-- Start Listed entries --

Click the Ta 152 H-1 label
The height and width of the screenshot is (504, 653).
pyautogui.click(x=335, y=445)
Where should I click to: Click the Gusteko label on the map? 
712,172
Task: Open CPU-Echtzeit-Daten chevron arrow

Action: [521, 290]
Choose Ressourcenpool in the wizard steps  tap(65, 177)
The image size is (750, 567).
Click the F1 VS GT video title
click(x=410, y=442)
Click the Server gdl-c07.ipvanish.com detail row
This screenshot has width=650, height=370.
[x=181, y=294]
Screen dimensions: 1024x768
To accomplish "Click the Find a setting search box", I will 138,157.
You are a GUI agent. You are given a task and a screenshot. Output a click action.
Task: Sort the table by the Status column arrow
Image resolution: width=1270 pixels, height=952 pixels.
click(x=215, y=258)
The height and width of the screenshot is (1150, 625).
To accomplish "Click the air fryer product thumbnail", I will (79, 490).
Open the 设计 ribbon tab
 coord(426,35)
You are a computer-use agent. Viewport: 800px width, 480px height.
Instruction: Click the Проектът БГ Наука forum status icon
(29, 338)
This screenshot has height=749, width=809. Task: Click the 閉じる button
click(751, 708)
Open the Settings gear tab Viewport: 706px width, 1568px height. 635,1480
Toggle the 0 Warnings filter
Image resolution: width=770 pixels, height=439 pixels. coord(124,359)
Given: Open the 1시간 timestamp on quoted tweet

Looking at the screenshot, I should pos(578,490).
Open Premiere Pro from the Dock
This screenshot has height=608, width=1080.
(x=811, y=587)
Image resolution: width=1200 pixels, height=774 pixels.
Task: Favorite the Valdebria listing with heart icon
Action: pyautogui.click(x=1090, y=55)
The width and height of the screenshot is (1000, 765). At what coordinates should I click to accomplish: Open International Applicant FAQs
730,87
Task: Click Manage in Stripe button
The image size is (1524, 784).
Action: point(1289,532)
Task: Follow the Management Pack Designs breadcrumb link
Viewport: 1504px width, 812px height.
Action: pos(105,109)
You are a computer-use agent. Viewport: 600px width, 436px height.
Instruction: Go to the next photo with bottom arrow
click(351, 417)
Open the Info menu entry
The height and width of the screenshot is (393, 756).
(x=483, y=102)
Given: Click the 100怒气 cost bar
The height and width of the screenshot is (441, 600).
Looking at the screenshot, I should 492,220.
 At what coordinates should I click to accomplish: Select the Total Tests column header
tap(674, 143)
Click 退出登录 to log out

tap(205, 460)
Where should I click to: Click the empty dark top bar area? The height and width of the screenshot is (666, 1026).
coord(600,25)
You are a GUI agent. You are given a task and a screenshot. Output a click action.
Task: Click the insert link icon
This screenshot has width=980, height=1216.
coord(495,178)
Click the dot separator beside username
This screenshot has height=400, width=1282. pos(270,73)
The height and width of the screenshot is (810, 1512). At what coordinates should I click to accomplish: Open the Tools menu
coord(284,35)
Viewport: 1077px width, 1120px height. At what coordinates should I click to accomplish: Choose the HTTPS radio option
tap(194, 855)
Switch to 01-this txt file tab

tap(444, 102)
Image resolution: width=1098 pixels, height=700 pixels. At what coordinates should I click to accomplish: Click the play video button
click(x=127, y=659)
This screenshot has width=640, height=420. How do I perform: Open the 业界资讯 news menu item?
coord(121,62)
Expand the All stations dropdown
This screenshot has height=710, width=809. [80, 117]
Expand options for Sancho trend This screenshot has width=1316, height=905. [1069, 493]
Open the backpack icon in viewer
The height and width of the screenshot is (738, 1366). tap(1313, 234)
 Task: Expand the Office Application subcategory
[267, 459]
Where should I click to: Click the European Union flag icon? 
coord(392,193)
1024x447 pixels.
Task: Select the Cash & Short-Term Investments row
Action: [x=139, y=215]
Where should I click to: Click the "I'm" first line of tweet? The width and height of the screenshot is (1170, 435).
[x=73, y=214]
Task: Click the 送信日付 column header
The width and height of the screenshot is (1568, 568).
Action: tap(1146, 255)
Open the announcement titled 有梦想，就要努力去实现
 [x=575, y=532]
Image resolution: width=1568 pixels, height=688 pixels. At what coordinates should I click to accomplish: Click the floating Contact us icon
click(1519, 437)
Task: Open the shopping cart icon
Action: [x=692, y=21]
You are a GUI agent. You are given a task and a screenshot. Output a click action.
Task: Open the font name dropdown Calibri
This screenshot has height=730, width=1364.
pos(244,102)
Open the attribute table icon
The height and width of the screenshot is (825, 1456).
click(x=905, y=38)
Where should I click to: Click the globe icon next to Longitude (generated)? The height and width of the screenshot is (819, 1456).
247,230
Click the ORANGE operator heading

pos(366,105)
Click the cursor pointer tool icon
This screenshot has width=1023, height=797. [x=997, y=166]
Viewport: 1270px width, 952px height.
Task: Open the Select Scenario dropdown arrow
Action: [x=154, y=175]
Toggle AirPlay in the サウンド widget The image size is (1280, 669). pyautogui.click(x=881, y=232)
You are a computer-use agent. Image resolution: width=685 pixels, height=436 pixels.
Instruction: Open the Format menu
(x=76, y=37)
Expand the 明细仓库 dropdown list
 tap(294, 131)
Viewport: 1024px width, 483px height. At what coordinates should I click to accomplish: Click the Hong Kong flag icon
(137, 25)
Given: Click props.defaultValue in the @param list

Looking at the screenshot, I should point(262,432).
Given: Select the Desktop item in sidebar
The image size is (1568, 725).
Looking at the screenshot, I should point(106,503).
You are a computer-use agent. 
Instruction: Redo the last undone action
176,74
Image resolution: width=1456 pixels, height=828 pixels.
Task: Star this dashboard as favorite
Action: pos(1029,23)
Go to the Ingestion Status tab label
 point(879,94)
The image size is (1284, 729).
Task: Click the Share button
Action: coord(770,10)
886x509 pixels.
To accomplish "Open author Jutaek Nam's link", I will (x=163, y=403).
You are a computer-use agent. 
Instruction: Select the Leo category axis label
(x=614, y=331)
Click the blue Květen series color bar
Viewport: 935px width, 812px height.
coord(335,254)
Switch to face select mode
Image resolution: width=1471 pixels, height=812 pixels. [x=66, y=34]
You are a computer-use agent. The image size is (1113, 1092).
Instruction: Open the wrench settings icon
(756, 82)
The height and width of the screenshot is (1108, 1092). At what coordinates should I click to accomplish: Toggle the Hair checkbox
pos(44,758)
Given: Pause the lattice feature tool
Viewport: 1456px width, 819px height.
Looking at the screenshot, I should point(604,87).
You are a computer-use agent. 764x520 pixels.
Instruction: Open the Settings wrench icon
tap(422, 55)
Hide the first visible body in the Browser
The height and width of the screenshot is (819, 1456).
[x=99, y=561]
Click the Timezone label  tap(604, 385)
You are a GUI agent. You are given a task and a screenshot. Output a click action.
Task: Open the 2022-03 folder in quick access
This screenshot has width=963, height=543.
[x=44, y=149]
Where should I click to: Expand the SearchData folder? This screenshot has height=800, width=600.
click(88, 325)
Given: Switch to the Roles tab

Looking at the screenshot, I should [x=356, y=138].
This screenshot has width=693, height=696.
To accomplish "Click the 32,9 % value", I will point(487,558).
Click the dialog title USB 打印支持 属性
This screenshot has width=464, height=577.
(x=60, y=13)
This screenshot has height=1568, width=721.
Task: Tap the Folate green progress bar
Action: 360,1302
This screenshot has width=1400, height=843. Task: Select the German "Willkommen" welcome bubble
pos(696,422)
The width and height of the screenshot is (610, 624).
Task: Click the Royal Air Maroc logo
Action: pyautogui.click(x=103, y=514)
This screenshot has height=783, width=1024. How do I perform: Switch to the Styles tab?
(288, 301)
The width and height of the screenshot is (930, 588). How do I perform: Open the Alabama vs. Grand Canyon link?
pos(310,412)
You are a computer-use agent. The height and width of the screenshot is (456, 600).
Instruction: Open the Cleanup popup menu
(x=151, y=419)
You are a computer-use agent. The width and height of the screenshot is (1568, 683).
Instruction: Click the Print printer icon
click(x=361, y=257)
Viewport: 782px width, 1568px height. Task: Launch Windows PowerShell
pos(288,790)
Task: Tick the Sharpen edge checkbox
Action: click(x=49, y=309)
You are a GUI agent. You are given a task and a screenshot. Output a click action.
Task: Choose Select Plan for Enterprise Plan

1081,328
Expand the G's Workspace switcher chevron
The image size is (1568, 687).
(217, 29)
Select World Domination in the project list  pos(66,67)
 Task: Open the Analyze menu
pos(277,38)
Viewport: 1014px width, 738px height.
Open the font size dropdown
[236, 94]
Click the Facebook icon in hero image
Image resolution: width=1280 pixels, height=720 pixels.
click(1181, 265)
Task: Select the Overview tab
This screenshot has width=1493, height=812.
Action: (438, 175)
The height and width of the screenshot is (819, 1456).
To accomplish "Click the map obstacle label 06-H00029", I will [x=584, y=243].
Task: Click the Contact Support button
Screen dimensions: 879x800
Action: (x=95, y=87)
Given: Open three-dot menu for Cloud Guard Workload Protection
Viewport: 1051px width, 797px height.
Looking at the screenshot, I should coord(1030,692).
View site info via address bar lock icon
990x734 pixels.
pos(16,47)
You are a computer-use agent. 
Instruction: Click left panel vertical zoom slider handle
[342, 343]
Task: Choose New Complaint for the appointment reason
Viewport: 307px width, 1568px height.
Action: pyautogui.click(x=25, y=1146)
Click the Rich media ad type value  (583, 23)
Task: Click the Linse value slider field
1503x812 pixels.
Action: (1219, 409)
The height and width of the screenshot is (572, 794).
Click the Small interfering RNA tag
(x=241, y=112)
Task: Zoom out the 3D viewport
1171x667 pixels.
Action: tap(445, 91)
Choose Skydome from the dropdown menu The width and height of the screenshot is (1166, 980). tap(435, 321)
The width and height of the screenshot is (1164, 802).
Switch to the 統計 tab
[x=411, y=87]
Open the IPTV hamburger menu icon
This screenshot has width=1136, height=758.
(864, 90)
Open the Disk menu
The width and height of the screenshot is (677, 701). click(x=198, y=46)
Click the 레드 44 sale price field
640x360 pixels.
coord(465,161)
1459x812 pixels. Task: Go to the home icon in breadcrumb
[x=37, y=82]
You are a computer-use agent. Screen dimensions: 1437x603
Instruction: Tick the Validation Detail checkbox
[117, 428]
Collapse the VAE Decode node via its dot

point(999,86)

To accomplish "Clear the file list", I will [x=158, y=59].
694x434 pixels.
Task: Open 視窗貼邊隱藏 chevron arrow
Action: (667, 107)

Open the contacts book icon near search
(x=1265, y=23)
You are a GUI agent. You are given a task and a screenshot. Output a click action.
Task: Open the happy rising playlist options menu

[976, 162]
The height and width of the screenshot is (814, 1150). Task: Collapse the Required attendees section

-- End Listed entries --

Copy everything in the material from the line containing "Screen dimensions: 1024x768" down to the line containing "coord(426,35)", substituting "search field" for "search box" and keeping all else the same.

# Response to this task
Screen dimensions: 1024x768
To accomplish "Click the Find a setting search field", I will 138,157.
You are a GUI agent. You are given a task and a screenshot. Output a click action.
Task: Sort the table by the Status column arrow
Image resolution: width=1270 pixels, height=952 pixels.
click(x=215, y=258)
The height and width of the screenshot is (1150, 625).
To accomplish "Click the air fryer product thumbnail", I will (79, 490).
Open the 设计 ribbon tab
 coord(426,35)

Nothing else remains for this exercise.